L’évolution de notre système démocratique prend du jour au lendemain, une autre tournure assez inquiétante. De nos jours, nous assistons aux multiples violations d’un certain nombre de droits reconnus aux citoyens, et, garantis par les instruments juridiques nationaux et internationaux. L’une de ces violations flagrantes est justement l’interdiction du droit à la manifestation sur toute l’étendue du territoire national par le Ministère de l’Administration du Territoire et de la Décentralisation, et cette chasse aux sorcières déclenchée contre les Hommes de médias dans l’exercice de leurs fonctions à l’effet de leur réduire en silence.

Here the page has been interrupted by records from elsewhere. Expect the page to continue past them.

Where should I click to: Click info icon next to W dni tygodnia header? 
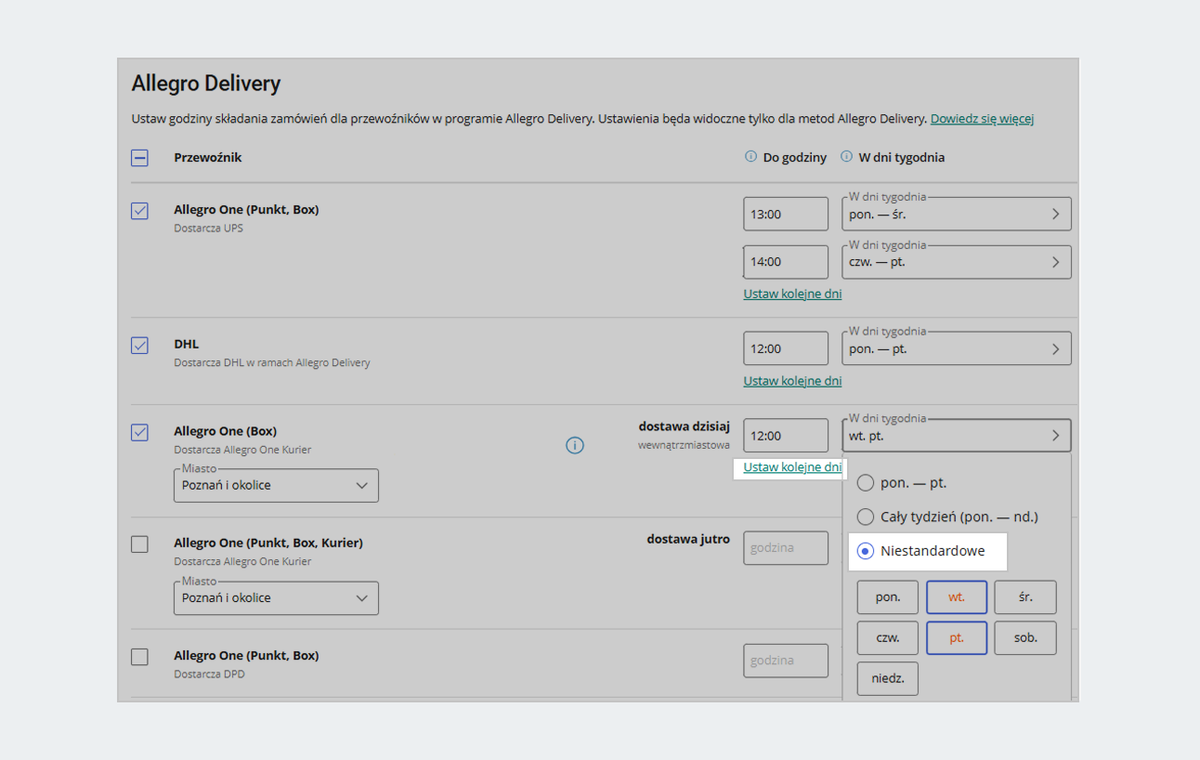tap(846, 157)
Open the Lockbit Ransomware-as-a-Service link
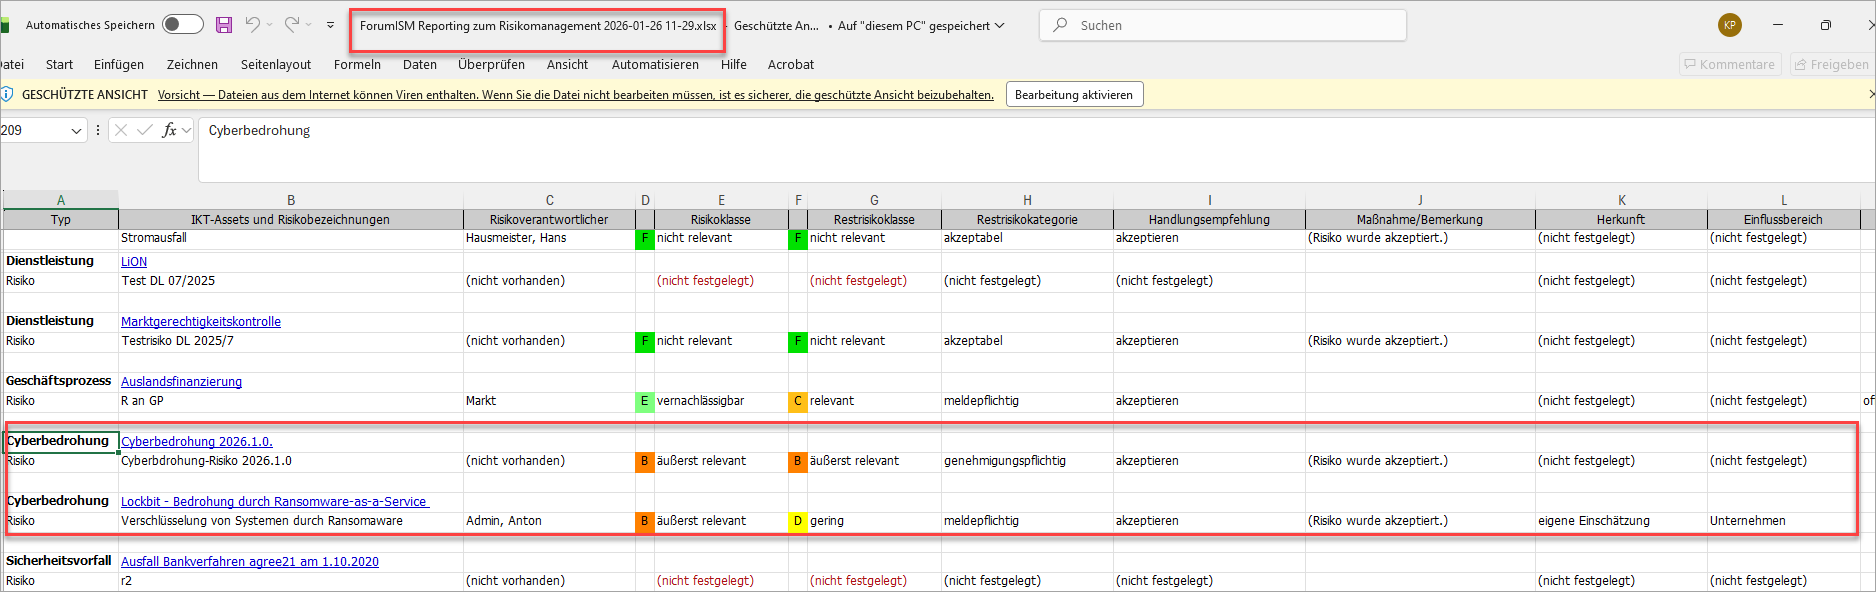 [274, 501]
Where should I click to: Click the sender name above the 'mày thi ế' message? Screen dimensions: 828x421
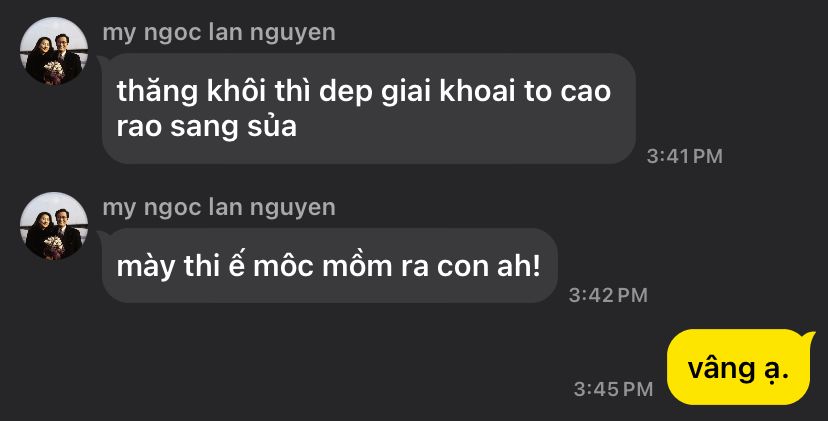point(219,208)
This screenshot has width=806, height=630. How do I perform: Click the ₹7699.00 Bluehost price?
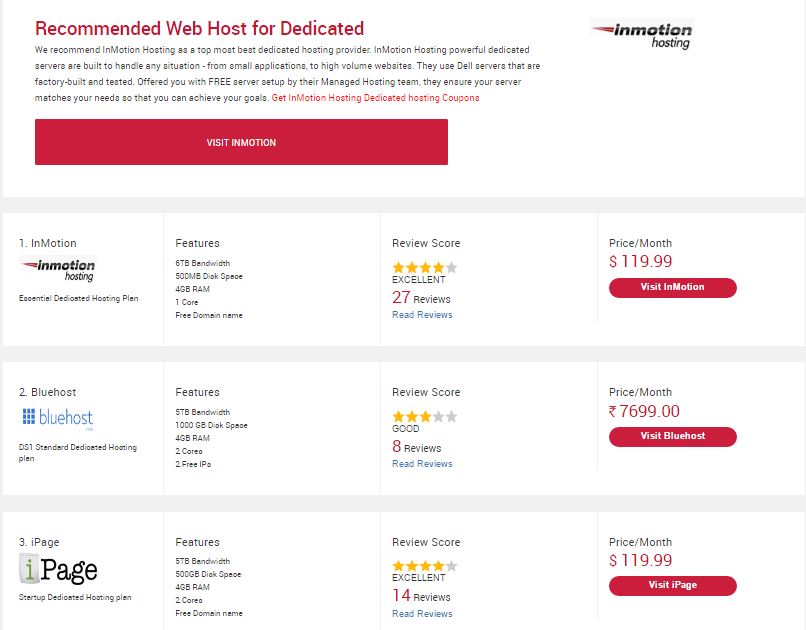644,411
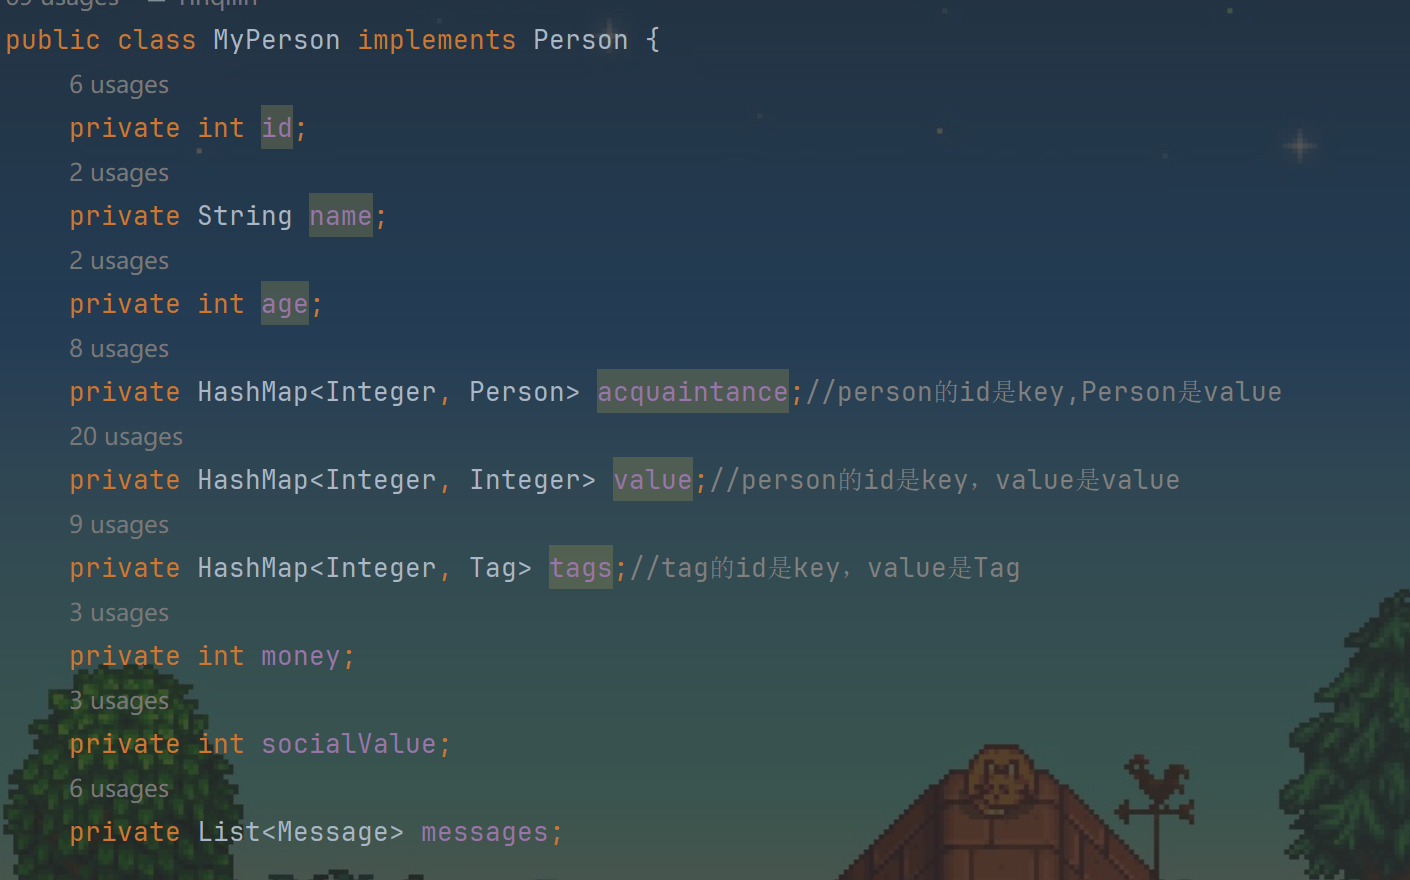The width and height of the screenshot is (1410, 880).
Task: Open the "2 usages" hint above age field
Action: click(119, 261)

C’est pourquoi, l’interpellation du patron du groupe Lance-lynx, en l’occurrence M. Souleymane Diallo et M. Aboubakr (le célèbre animateur de l’émission Œil de lynx) n’est autre que la preuve éloquente de ce musellement de la presse en République de Guinée. Et, cet état de fait, si regrettable résulte à mon avis de la simple volonté du pouvoir public, de vouloir à tout prix exercer une domination sur toutes forces dissidentes y compris, les contre-pouvoirs du pays.
Mais la question que l’on se pose est la suivante : faut-il dans un système démocratique ou dans un Etat de droit, faire taire les journalistes ou leur créer un cadre réglementaire et adéquat qui les permet d’exercer valablement leur métier ?
En effet, la presse représente pour la démocratie, ce que représente le poumon dans l’organisme humain. Loin s’en faux, cette phrase n’est pas un vint mot, mais un indice qui détermine la vitalité d’une démocratie participative ou même d’un véritable Etat de droit dans lequel, le respecte de la valeur humaine est au dessus de toutes les considérations. Mieux, certains donnent à la presse le caractère de quatrième pouvoir. Car elle joue le rôle d’avant-garde des valeurs de la République, de contre-pouvoir, de formateur et d’informateur de l’opinion nationale. De ce point de vue, le principe du respect de la liberté de la presse constitue à bien des égards, l’une des conditions préalables et essentielles pour le bon fonctionnement et le progrès d’une société qui se veut démocratique.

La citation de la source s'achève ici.